Original copies of the 1987 Philippine Constitution, including signed documents from the Constitutional Commission, displayed under glass. The charter mandates Congress to regulate political dynasties, a provision that remains unenacted nearly four decades after ratification.
The promise the Constitution made and the one Congress has yet to keep
Nearly four decades after the 1987 Constitution instructed Congress to regulate political dynasties, the mandate remains unaddressed. It has remained untouched because Congress has repeatedly avoided confronting a system that benefits many of its own members. The result is a political landscape where power continues to cluster in ways that limit competition, narrow public participation and slow the emergence of new leadership.
President Ferdinand Marcos Jr. has directed Congress to prioritize an anti-dynasty measure along with other political reforms. It is among the clearest signals from the executive branch in years. Whether this becomes a turning point depends on whether lawmakers are willing to legislate against the networks that have long shaped Philippine politics.
A reform movement with long roots
Human rights lawyer and legislator Chel Diokno has been one of the most consistent voices calling for the enforcement of the constitutional mandate. He argues that regulating dynasties is not about penalizing families but about ensuring equal access to public service. His view sits within a broader field of reform advocates.
In the Senate, Risa Hontiveros has filed the Kontra Dinastiya Act, a renewed attempt to place limits on simultaneous officeholding among relatives. Senator Panfilo Lacson, who now serves as Senate President Pro Tempore, has expressed support for reasonable guardrails on concentrated political power. The late Senators Miriam Defensor Santiago and Aquilino Nene Pimentel filed early versions of anti-dynasty legislation, and former Senator Koko Pimentel, who left office in 2025, repeatedly pursued similar measures.
Outside government, retired Supreme Court justice Antonio Carpio, now a public advocate and convenor of the reform coalition 1Sambayan, has continued to remind Congress that it has a constitutional obligation to act. In the House, reform-oriented legislators filed House Bill 5905 in November, proposing a comprehensive framework that bars close relatives from holding or running for office at the same time.
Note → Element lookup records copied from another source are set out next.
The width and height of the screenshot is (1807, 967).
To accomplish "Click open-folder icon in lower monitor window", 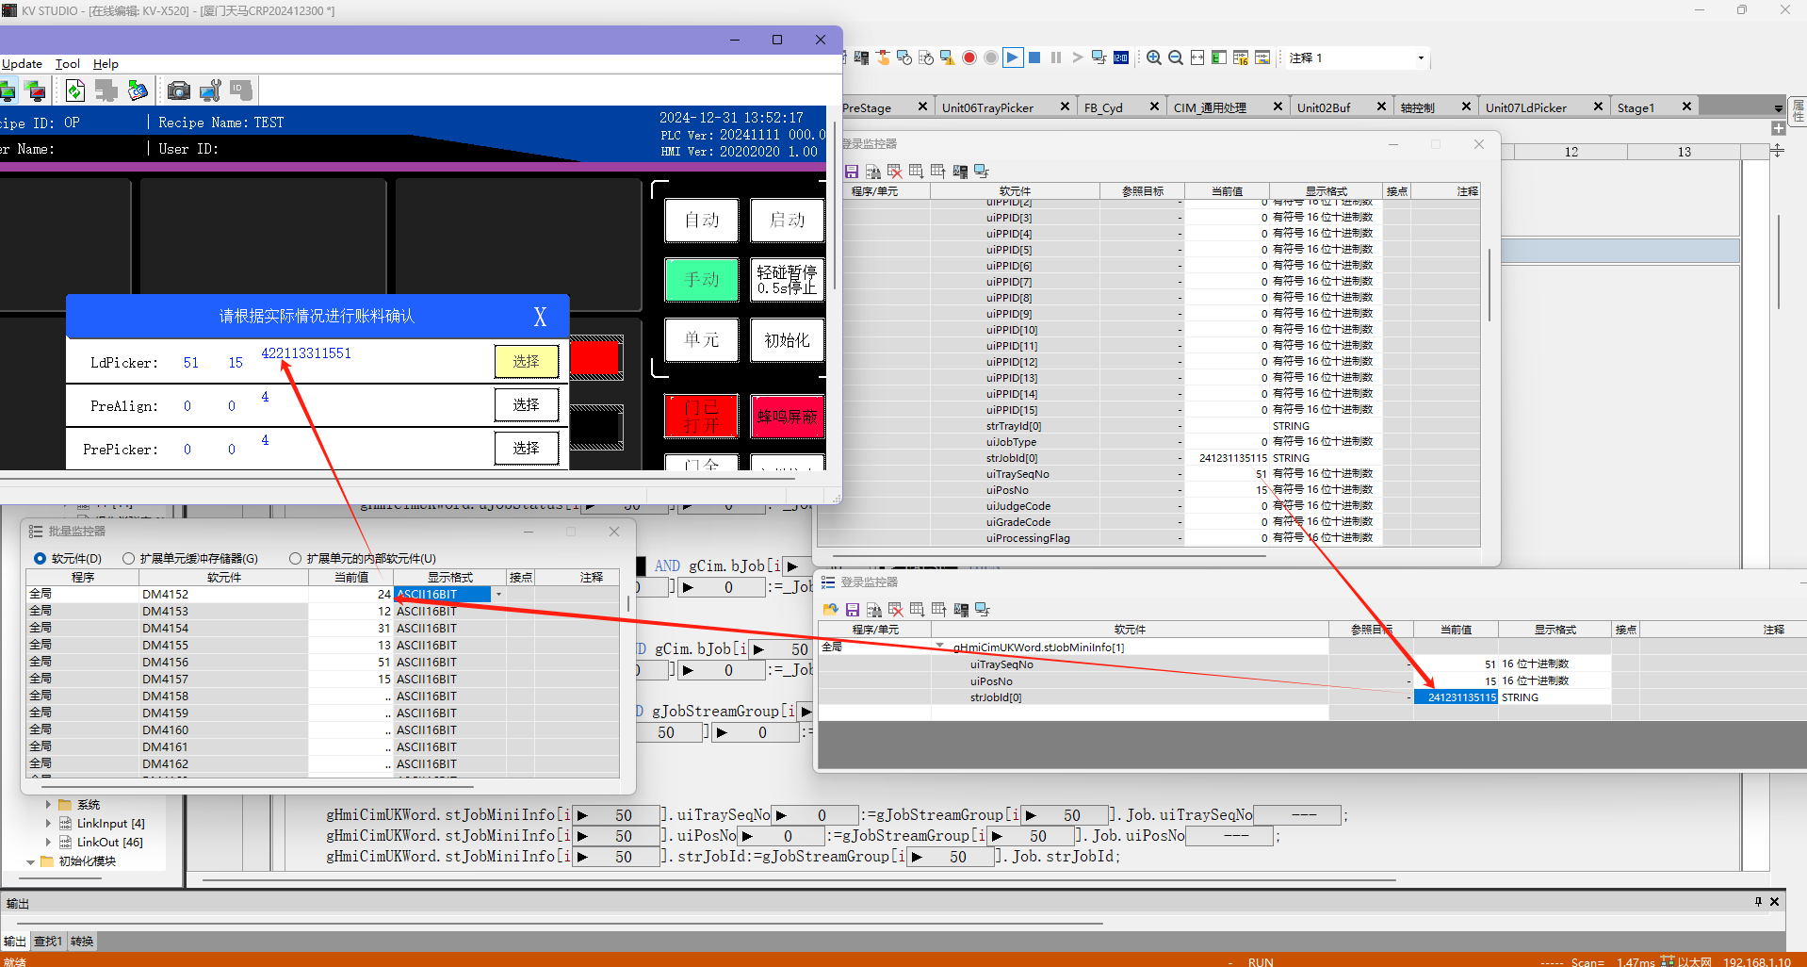I will coord(830,610).
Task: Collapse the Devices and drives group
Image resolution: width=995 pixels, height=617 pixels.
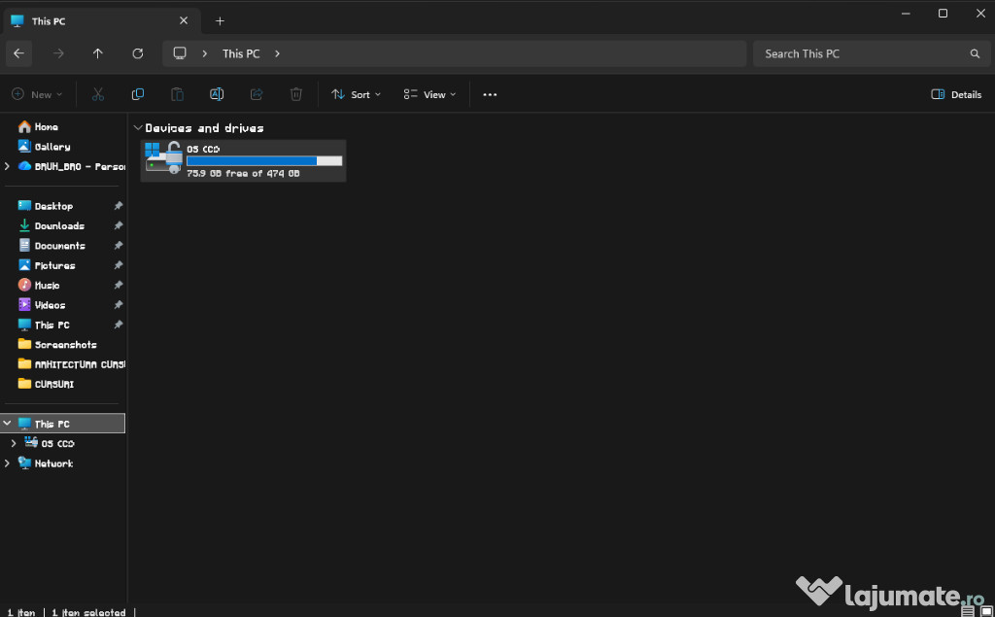Action: [138, 128]
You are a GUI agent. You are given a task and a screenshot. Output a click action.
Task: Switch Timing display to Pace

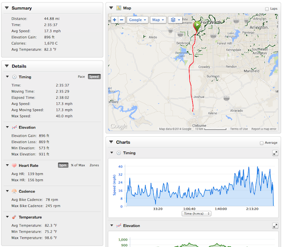point(81,77)
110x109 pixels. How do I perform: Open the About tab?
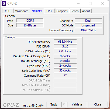pos(86,11)
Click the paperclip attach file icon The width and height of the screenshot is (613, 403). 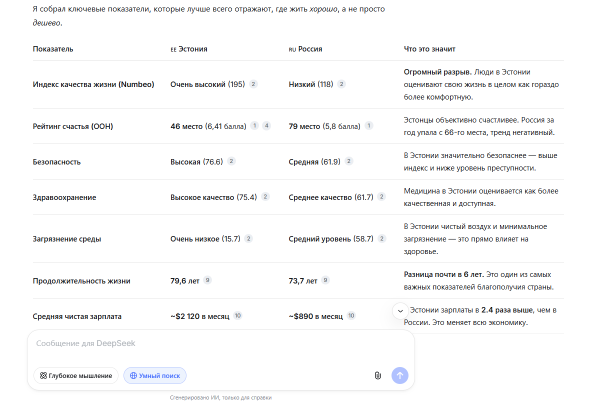tap(378, 376)
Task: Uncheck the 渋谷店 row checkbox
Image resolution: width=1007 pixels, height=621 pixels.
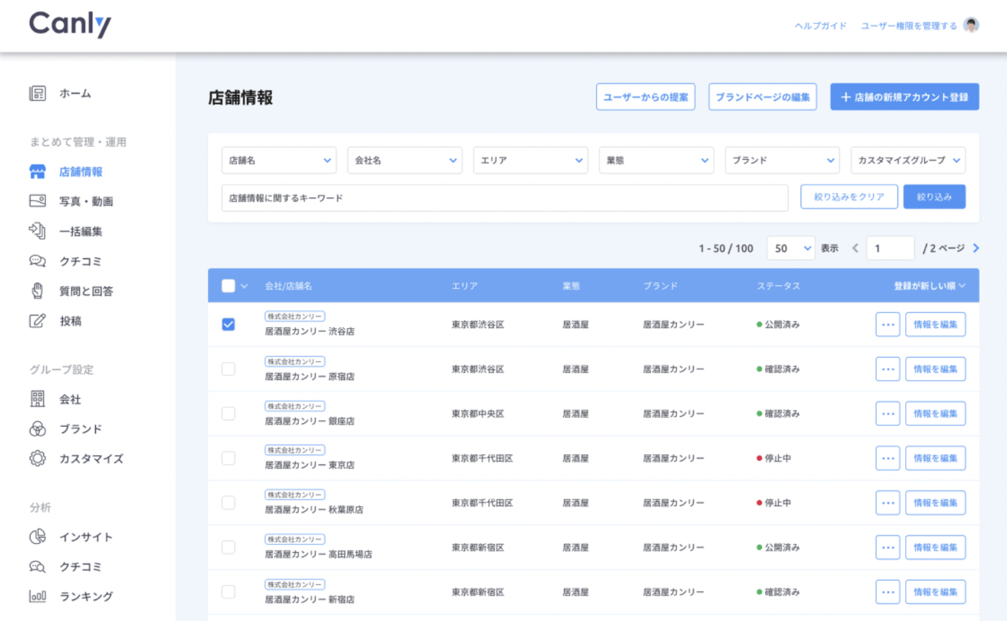Action: (x=228, y=324)
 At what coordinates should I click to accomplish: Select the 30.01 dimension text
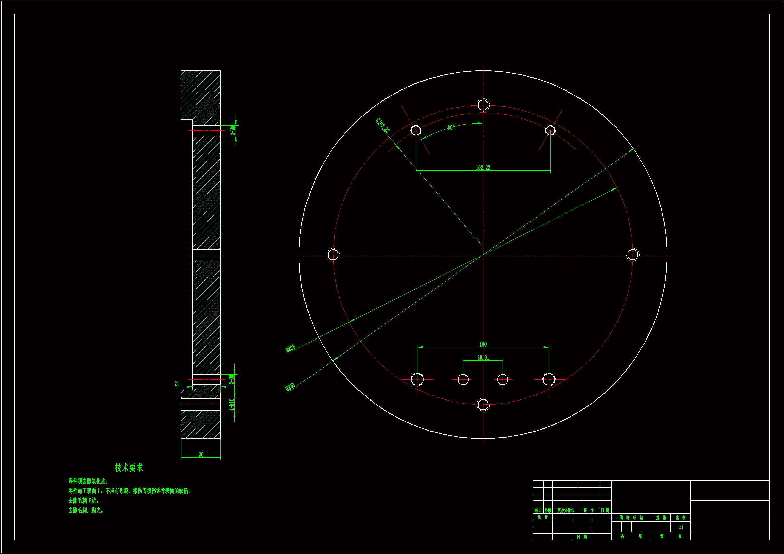click(x=483, y=358)

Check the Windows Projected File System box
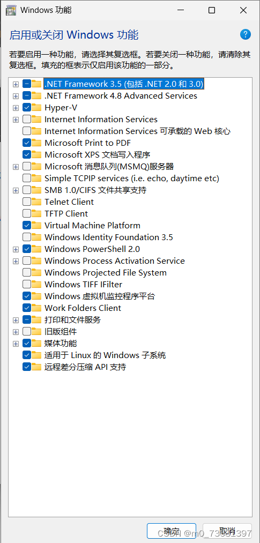[x=27, y=272]
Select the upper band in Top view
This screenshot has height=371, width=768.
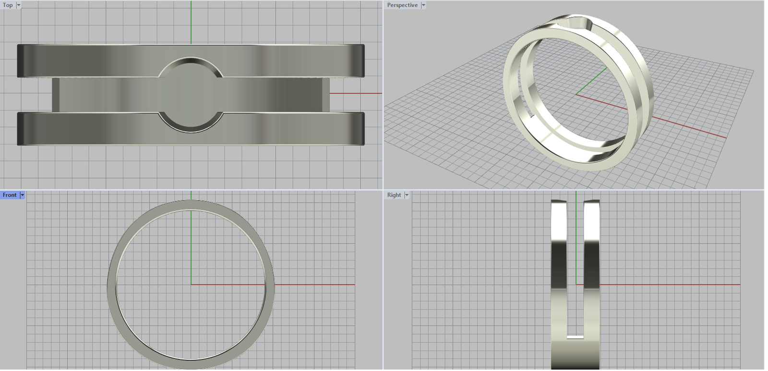96,60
The evidence that now shapes the debate
A growing body of research has strengthened the case for reform. Earlier studies led by scholars from the Ateneo School of Government examined provincial-level data and found a repeated correlation between dynastic concentration and areas that struggle with persistent economic distress. These studies also identified what researchers call fat political dynasties, meaning families that hold several elected positions at the same time. The term distinguishes these horizontally expanding clans from so-called thin dynasties, where only one relative occupies an elected post in a given cycle. The scholars stressed that their findings do not prove causation, since poverty is shaped by geography, conflict and long-standing structural inequalities. Even so, their work highlighted a political environment where concentrated power often limits competition and weakens public accountability.
More recent research has expanded that picture. A 2025 study titled The Families that Stay Together uses nearly two decades of election data and network-analysis tools to map how dynastic power consolidates and evolves across jurisdictions and election cycles. Unlike the earlier socioeconomic studies, this research focuses on how political families connect with one another, how their influence spreads and how tightly their networks are structured. The study offers the most detailed mapping of dynastic power to date and concludes that these networks are not only extensive but increasingly embedded in the country’s political architecture.
Taken together, the two strands of research show both the social consequences and the structural durability of dynastic politics. One reveals how concentrated power can accompany slower development. The other shows how difficult that concentration has become to unwind.
A systemic problem that cannot be solved by personalities
Reform advocates do not argue that every political family governs poorly. Many officials from political families serve effectively. The issue is structural. A system that allows one family to hold multiple offices at the same time restricts the space for challengers, narrows policy debate and makes it harder for new leaders to emerge.
A democracy that leans heavily on inherited power slowly becomes less responsive to its voters and less capable of adapting to new demands. This is not a critique of individual officials but a recognition that a political structure built around lineage does not provide the openness and flexibility that modern governance requires.
An anti-dynasty law would not remove political families from public life. It would create fair boundaries that allow leadership to circulate and give communities a broader field of capable candidates.
A narrowing window for change
With House Bill 5905 advancing in the House and the Kontra Dinastiya Act gaining attention in the Senate, this Congress faces a rare legislative opening. Public frustration over corruption and governance failures has fueled louder calls for structural reform. Civil society groups, academics and reform coalitions view this moment as the strongest chance in years to move the issue from constitutional aspiration to actual policy.
The country’s most urgent challenges, including climate resilience, economic restructuring and the growing responsibilities of local governments, require a political system that rewards performance rather than pedigree. Reform advocates like Diokno argue that regulating dynastic dominance is a necessary step toward building stronger and more accountable public institutions.
A test of democratic credibility
The Philippines does not lack clarity about its political weaknesses. What it lacks is corrective action. After nearly four decades of delay, passing an anti-dynasty law will not resolve every dysfunction. It will, however, affirm a principle embedded in the Constitution. Public office is a public trust and not a family entitlement.